EXCERPTED TEXT

Rewrite the MetaPermutation class using the counting QuickPerm algorithm (as a new origin) and declare the four indices private.
In addition, convert Example_02, Example_03, and Example_04 to counting QuickPerm algorithms (respectively) without loosing the original intent.
(Partially solved by Nick Fahrenholtz)
 Create three new public functions for the MetaPermutation class (Example_05). Each function will adjust the primary controller array p[N] in order to reset, rewind, and fastforward index pair calculations. The reset() function will simply reinitialize the primary controller array p[N] to corresponding index values or to zero depending on the constructor class implemented (in relation to a countdown or counting process described previously). No parameter is required for the reset() function.
Whereas the rewind(n) and FastForward(n) functions require a positive integer parameter to shift an index pair. For example, calling the function rewind(1) recovers from a single next() call and calling the function FastForward(10) is identical to calling the next() function ten consecutive times but without actually swapping elements in the target array. Simple modulus division or a new public integer counter within the MetaPerm class is required to indicate a complete odometer rollover(s).
In conjunction with permutation exercises 5, 7, 9, 10, 20, 21, 23, and 26, the MetaPermutation class can be adapted for distributed processing. To solve these exercises it's important to notice the p[N] controller array's behavior is analogous to an incremental BaseNOdometer, where digit p[0] is zero, digit p[1] counts in base 2 (binary), digit p[2] counts in base 3, ..., and digit p[N1] counts in base N. Utilizing this model, upper and lower indices can easily map to any valid BaseNOdometer setting. Also recall the primary controller array p[N] can be initialized either to corresponding index values for a countdown process or to zero for a counting process strictly depending upon the programmer's concerns. (Hint: Every BaseNOdometer reading directly maps to a unique ordered list defined by the programmer and by the initial list given.)

RECORDS SHOWN
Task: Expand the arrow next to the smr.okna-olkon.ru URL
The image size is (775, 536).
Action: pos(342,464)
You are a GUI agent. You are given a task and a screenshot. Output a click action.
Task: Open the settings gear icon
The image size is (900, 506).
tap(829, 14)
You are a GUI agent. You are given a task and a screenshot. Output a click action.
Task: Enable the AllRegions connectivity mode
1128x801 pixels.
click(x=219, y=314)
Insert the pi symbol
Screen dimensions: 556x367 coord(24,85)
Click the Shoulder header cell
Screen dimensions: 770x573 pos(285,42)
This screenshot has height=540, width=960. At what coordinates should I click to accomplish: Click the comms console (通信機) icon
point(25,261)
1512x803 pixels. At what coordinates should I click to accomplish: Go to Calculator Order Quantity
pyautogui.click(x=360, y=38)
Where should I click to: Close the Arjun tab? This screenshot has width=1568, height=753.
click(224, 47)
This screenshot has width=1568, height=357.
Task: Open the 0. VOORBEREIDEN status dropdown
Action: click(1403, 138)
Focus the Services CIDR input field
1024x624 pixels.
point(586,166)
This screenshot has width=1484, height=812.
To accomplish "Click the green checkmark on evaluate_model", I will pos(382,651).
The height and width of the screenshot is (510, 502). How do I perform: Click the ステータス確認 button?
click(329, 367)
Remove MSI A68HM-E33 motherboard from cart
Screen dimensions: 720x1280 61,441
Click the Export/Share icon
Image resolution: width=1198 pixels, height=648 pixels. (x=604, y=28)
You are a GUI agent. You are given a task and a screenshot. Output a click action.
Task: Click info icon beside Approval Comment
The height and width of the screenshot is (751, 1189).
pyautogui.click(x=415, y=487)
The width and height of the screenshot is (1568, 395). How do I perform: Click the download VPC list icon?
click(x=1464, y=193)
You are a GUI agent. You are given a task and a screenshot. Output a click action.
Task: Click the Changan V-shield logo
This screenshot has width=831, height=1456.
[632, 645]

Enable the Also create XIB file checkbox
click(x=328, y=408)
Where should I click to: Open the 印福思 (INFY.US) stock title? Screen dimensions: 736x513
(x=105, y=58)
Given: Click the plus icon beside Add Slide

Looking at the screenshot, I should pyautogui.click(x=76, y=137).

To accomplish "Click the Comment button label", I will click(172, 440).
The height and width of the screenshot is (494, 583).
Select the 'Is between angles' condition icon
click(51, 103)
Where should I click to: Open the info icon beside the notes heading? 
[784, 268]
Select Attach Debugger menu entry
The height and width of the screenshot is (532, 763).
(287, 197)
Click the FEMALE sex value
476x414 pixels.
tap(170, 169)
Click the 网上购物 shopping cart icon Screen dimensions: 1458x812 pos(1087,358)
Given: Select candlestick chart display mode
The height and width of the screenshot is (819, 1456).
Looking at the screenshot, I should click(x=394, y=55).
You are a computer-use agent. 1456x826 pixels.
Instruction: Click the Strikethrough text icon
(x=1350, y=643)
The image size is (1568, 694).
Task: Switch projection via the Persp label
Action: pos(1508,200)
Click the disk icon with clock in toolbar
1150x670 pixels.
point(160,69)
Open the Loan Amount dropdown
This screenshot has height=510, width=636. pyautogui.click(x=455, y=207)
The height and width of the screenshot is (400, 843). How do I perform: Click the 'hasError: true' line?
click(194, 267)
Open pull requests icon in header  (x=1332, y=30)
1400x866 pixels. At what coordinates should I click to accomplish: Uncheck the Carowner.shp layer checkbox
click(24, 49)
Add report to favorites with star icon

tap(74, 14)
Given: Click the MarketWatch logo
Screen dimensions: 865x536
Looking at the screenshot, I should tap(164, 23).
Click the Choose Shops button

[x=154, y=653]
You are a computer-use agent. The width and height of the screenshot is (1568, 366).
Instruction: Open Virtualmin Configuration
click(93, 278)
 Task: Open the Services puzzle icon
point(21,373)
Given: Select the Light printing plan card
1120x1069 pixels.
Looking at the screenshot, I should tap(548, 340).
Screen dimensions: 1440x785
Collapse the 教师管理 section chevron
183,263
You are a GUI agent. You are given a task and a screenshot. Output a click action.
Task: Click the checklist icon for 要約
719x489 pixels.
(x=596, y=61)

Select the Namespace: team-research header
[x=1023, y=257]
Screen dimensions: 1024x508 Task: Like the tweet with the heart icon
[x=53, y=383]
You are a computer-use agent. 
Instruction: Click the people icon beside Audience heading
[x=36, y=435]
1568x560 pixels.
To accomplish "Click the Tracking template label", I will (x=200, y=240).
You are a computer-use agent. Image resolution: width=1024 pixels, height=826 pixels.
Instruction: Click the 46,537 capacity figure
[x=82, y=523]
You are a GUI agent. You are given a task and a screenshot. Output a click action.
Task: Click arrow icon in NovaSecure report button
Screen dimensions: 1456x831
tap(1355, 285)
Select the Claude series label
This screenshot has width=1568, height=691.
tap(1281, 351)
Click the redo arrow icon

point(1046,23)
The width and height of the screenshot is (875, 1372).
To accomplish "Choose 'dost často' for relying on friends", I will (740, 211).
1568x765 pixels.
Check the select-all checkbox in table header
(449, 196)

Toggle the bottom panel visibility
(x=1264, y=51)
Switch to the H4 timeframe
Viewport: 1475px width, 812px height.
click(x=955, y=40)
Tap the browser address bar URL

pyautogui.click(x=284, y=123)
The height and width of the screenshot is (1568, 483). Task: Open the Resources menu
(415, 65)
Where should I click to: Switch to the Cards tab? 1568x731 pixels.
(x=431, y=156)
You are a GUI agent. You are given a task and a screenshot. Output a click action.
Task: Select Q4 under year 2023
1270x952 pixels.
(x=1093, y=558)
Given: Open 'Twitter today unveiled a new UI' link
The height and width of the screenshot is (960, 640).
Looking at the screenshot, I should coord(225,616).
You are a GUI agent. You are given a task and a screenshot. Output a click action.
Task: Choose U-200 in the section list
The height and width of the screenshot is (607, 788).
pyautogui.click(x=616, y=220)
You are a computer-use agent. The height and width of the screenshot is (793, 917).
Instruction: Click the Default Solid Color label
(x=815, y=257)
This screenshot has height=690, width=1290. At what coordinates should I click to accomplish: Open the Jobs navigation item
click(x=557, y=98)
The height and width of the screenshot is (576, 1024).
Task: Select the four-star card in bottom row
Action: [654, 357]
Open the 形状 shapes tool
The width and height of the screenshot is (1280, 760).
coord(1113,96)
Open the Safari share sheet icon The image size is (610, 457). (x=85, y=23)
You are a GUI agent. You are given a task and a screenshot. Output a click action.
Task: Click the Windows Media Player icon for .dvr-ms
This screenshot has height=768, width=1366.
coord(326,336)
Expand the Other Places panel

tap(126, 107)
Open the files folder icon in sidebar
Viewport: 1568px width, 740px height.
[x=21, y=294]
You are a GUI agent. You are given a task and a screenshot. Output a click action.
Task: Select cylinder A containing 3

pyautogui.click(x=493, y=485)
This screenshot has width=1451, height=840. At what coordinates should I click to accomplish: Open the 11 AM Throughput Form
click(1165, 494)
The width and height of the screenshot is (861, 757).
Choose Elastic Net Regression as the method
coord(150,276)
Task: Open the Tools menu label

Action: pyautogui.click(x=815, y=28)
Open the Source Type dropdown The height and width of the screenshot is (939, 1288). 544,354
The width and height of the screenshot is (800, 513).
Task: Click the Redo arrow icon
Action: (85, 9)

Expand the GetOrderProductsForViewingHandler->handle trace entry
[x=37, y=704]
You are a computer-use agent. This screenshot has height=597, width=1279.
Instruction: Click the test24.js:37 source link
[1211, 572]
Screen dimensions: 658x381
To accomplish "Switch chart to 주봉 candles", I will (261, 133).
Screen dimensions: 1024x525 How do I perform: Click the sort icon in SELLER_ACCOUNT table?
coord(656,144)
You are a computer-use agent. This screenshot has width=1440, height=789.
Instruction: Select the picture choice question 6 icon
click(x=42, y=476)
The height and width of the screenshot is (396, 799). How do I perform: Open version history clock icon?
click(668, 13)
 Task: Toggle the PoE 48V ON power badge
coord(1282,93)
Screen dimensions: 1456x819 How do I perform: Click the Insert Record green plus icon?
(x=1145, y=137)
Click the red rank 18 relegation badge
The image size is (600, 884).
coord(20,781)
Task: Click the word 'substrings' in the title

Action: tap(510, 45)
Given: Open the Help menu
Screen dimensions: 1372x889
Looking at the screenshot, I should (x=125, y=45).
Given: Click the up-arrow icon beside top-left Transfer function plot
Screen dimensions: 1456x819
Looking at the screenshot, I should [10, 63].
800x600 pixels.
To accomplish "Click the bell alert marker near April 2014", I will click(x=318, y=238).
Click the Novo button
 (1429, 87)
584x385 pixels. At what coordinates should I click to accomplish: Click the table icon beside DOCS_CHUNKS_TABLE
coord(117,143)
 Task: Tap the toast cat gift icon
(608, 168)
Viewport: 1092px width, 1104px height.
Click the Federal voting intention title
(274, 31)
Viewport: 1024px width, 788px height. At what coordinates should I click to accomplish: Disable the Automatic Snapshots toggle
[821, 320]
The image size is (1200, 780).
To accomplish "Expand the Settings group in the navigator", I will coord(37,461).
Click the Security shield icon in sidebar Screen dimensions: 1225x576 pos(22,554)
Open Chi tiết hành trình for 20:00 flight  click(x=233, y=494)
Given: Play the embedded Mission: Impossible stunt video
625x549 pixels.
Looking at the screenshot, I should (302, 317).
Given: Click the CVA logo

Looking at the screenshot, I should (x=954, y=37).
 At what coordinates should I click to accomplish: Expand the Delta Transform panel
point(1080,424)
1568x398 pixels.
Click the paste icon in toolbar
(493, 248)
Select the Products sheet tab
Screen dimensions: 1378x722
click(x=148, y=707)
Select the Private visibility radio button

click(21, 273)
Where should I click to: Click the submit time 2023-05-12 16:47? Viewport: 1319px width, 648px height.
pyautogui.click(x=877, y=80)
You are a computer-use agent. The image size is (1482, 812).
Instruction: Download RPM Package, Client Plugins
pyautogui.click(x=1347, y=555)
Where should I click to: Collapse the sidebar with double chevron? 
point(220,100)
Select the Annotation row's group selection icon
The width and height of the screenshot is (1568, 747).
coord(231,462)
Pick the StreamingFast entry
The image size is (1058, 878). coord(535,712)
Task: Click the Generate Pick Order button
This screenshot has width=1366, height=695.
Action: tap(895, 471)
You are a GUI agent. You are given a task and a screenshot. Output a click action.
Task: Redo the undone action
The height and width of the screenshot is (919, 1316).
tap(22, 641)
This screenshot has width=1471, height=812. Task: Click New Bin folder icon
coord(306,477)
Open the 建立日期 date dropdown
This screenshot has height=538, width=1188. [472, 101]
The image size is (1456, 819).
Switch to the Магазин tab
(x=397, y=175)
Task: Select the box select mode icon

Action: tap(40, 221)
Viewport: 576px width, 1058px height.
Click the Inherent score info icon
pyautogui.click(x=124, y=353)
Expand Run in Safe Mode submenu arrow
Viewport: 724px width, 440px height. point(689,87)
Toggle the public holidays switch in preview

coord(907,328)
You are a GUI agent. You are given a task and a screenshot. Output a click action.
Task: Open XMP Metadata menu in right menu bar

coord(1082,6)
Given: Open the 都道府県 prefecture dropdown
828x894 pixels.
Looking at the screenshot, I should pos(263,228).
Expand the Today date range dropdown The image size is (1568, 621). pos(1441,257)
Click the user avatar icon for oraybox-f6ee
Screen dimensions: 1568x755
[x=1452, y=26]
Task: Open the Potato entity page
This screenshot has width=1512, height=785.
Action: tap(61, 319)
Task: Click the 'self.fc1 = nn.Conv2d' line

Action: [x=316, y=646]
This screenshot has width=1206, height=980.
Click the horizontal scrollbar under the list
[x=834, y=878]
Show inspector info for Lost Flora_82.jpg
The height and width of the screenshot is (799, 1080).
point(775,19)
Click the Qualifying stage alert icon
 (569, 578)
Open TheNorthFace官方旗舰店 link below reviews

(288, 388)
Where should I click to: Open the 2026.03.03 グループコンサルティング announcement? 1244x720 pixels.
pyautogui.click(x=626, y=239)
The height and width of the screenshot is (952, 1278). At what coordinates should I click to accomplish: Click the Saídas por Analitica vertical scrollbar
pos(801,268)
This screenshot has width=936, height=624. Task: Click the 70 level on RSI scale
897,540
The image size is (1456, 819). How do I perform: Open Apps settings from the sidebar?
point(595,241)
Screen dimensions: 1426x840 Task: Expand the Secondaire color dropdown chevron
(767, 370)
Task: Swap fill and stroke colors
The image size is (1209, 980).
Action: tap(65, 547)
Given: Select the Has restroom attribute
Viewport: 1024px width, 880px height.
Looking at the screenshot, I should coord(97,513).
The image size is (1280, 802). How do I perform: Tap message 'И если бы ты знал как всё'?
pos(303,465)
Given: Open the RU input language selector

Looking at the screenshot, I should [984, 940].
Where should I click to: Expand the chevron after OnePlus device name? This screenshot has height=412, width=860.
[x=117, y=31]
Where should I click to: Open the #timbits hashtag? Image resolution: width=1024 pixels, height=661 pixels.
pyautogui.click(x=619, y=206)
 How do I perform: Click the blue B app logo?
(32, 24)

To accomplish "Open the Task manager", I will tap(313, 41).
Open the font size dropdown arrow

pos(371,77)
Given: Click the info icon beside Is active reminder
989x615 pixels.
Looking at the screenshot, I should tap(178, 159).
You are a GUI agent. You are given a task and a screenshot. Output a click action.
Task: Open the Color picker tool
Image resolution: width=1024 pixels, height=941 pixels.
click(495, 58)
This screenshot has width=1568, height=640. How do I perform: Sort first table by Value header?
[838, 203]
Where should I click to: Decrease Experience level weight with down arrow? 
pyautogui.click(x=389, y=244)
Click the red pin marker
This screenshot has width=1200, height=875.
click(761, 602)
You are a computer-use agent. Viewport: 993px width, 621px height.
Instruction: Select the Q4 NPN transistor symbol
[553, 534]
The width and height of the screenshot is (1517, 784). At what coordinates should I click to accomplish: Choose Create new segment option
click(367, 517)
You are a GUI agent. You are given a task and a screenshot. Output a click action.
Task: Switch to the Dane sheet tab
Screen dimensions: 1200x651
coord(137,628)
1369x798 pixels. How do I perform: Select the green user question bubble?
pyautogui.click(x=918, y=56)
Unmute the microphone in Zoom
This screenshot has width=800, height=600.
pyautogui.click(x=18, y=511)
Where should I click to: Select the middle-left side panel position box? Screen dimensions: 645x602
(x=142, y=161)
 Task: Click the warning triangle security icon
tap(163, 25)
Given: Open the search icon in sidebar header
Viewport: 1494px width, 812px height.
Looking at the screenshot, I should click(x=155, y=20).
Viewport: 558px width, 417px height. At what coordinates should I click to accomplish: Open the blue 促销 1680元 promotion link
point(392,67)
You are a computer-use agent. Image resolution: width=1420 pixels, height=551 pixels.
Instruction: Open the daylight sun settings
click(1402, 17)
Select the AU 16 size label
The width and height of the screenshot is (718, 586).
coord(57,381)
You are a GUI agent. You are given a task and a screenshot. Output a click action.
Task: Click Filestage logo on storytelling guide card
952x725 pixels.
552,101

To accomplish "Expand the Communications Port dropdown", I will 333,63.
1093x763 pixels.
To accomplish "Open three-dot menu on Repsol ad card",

WHAT YOU HAVE TO DO
Can you quote the passage from the MetaPermutation exercises, starting at "Rewrite the MetaPermutation" and ending at "the reset() function."?

WORKED ANSWER
Rewrite the MetaPermutation class using the counting QuickPerm algorithm (as a new origin) and declare the four indices private.
In addition, convert Example_02, Example_03, and Example_04 to counting QuickPerm algorithms (respectively) without loosing the original intent.
(Partially solved by Nick Fahrenholtz)
 Create three new public functions for the MetaPermutation class (Example_05). Each function will adjust the primary controller array p[N] in order to reset, rewind, and fastforward index pair calculations. The reset() function will simply reinitialize the primary controller array p[N] to corresponding index values or to zero depending on the constructor class implemented (in relation to a countdown or counting process described previously). No parameter is required for the reset() function.